Yes, activism can be a force for change. When I was the secretary of Health and Human Services, AIDS was a political maelstrom. There was a sense of panic, especially in the gay community, which led to vigorous demonstrations by groups like ACT UP. They expressed a feeling of mistrust in the government and the medical system -- a demand that much more should be done and could be done. These street protests definitely led to progress by heightening the sense of emergency in the media and the public.
However, I must say I'm pleased that we don't have those demonstrations anymore, because I think that's a sign that the mistrust has mostly vanished. The activists were heard and taken seriously by many of us in government and in the industry, and a much more collaborative, constructive relationship has developed.
Of course, as the head of HHS, I was on more than one occasion the focus of activists' mistrust and anger. I remember going to the International AIDS Conference in San Francisco on behalf of the Bush administration to deliver what I thought was a strong message of conciliation, and I was literally drowned out by shouts and yelling. I recognized that as the government official who represented the president, this came with the territory, but I thought it was very unfortunate that this message of conciliation could not be communicated.
What are your hopes and fears for the next generation of African Americans as they face the risks of HIV?
My main fears are focused on this denial that they are really at risk and the ignorance about how the virus is transmitted.
I also have some concern that the epidemic among African Americans is not getting the kind of attention that the epidemic in Africa gets.
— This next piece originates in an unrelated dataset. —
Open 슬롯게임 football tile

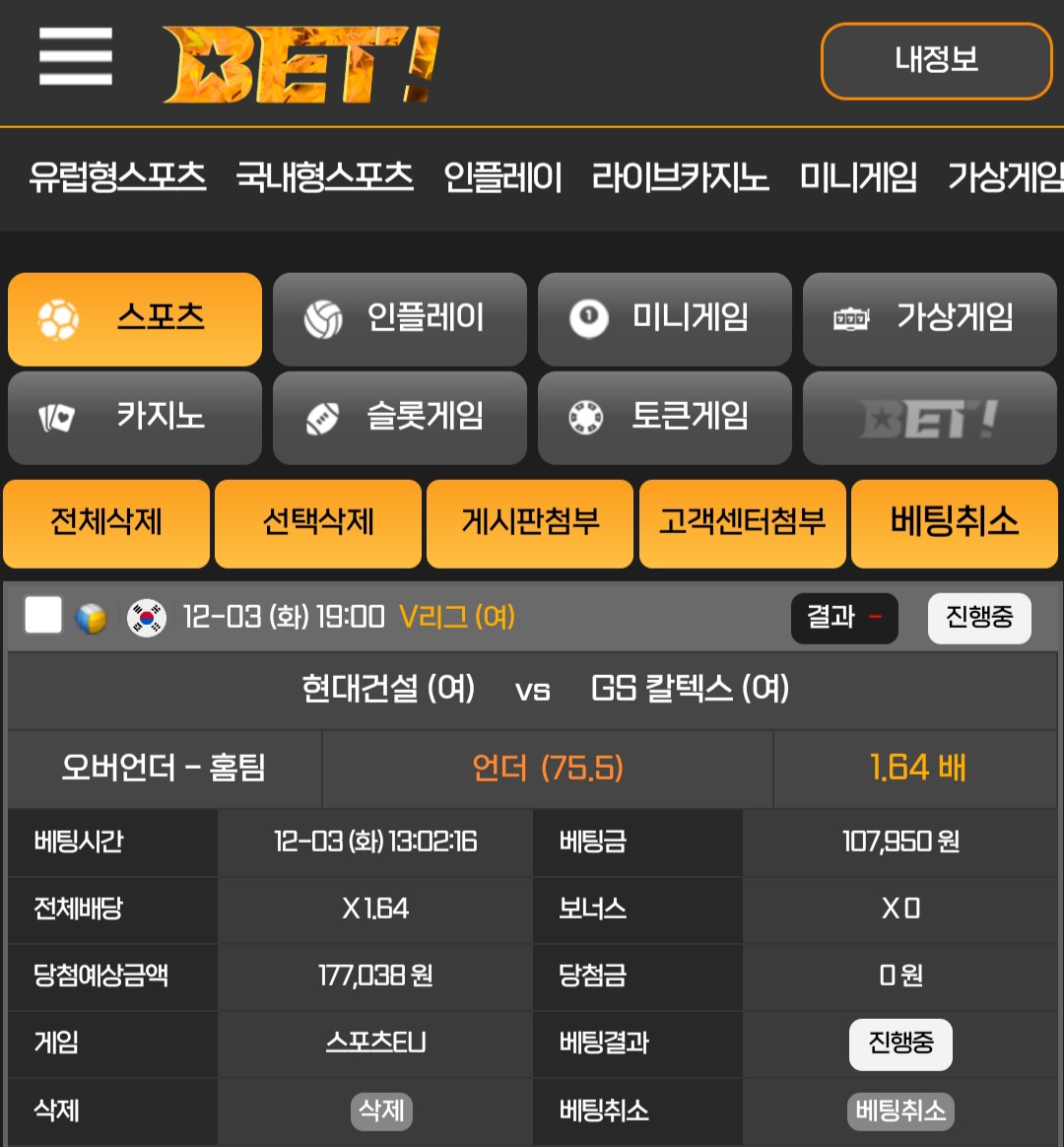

Granted, it is a raging inferno in sub-Saharan countries. In India and China we are also looking at a cataclysm. So, in a sense, no amount of attention is too much. And we do have a better health care system that provides treatment to most Americans with HIV who need it. But the statistics and trends are very troubling in the African-American community, and we need to get a grasp on what is happening right here in our own backyard. In addition, there are lots of people traveling back and forth between Africa and the African-American community, which presents more opportunities for transmission and increases the need for education and prevention.
Last but not least, I hope that, in terms of doing HIV prevention, we will move beyond all the political debates and treat it in a more realistic way. To put it bluntly, abstinence works, but it is not a cogent program. Monogamy, reducing partners and condoms are all effective and necessary to make prevention a comprehensive program. The politics comes from the forces that are saying it should be one thing or the other. But what may be appropriate for a 14-year-old is not for a 30-year-old. This is a virus spread by sex and drugs -- taboo subjects. So talking about HIV/AIDS is already caught up in enough shame and blame without turning it into a political debate.
And I hope to see much more progress in the science of prevention -- the development of microbicides and other technologies that will offer women an alternative to condoms. As with the cure, we must not stop until every avenue is explored.